== Task objective ==
The output must be the data, printed exactly as written.

== Information given ==
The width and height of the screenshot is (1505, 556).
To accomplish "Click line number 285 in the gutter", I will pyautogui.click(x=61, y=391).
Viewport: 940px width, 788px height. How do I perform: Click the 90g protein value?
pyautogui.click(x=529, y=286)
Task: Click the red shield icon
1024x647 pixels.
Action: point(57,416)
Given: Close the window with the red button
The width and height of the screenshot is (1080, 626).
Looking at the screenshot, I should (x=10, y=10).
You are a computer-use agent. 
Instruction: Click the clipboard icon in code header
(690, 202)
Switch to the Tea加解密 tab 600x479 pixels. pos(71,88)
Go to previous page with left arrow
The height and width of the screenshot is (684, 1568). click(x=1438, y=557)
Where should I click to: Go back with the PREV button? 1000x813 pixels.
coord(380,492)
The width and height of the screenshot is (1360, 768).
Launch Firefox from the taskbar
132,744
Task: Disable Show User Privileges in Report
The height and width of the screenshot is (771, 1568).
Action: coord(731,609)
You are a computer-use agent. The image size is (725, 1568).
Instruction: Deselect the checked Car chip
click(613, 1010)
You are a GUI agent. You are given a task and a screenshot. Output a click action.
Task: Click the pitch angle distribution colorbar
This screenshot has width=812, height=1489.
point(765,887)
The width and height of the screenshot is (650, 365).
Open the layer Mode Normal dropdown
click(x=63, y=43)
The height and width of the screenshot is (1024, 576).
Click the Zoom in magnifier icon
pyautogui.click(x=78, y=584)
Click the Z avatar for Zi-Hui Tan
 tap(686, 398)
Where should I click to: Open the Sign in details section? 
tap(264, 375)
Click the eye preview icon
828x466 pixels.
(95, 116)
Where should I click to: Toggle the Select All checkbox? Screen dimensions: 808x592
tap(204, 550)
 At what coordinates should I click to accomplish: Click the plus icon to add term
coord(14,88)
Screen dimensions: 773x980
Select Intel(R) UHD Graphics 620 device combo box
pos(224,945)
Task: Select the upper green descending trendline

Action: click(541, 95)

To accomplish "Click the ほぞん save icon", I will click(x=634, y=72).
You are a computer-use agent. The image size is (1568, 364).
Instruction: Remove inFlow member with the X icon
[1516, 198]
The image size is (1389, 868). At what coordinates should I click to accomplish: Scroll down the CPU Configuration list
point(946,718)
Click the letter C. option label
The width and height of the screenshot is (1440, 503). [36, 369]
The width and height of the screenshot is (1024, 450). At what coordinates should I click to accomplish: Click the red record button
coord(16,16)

== Reply to the exercise ==
The width and height of the screenshot is (1505, 556).
To accomplish "Click line number 285 in the gutter", I will pyautogui.click(x=61, y=391).
Viewport: 940px width, 788px height. How do I perform: Click the 90g protein value?
pyautogui.click(x=529, y=286)
Task: Click the red shield icon
1024x647 pixels.
Action: point(57,416)
Given: Close the window with the red button
The width and height of the screenshot is (1080, 626).
Looking at the screenshot, I should (x=10, y=10).
You are a computer-use agent. 
Instruction: Click the clipboard icon in code header
(690, 202)
Switch to the Tea加解密 tab 600x479 pixels. pos(71,88)
Go to previous page with left arrow
The height and width of the screenshot is (684, 1568). click(x=1438, y=557)
Where should I click to: Go back with the PREV button? 1000x813 pixels.
coord(380,492)
The width and height of the screenshot is (1360, 768).
Launch Firefox from the taskbar
132,744
Task: Disable Show User Privileges in Report
The height and width of the screenshot is (771, 1568).
Action: coord(731,609)
You are a computer-use agent. The image size is (725, 1568).
Instruction: Deselect the checked Car chip
click(613, 1010)
You are a GUI agent. You are given a task and a screenshot. Output a click action.
Task: Click the pitch angle distribution colorbar
This screenshot has width=812, height=1489.
point(765,887)
The width and height of the screenshot is (650, 365).
Open the layer Mode Normal dropdown
click(x=63, y=43)
The height and width of the screenshot is (1024, 576).
Click the Zoom in magnifier icon
pyautogui.click(x=78, y=584)
Click the Z avatar for Zi-Hui Tan
 tap(686, 398)
Where should I click to: Open the Sign in details section? 
tap(264, 375)
Click the eye preview icon
828x466 pixels.
(95, 116)
Where should I click to: Toggle the Select All checkbox? Screen dimensions: 808x592
tap(204, 550)
 At what coordinates should I click to accomplish: Click the plus icon to add term
coord(14,88)
Screen dimensions: 773x980
Select Intel(R) UHD Graphics 620 device combo box
pos(224,945)
Task: Select the upper green descending trendline

Action: click(541, 95)

To accomplish "Click the ほぞん save icon", I will click(x=634, y=72).
You are a computer-use agent. The image size is (1568, 364).
Instruction: Remove inFlow member with the X icon
[1516, 198]
The image size is (1389, 868). At what coordinates should I click to accomplish: Scroll down the CPU Configuration list
point(946,718)
Click the letter C. option label
The width and height of the screenshot is (1440, 503). [36, 369]
The width and height of the screenshot is (1024, 450). At what coordinates should I click to accomplish: Click the red record button
coord(16,16)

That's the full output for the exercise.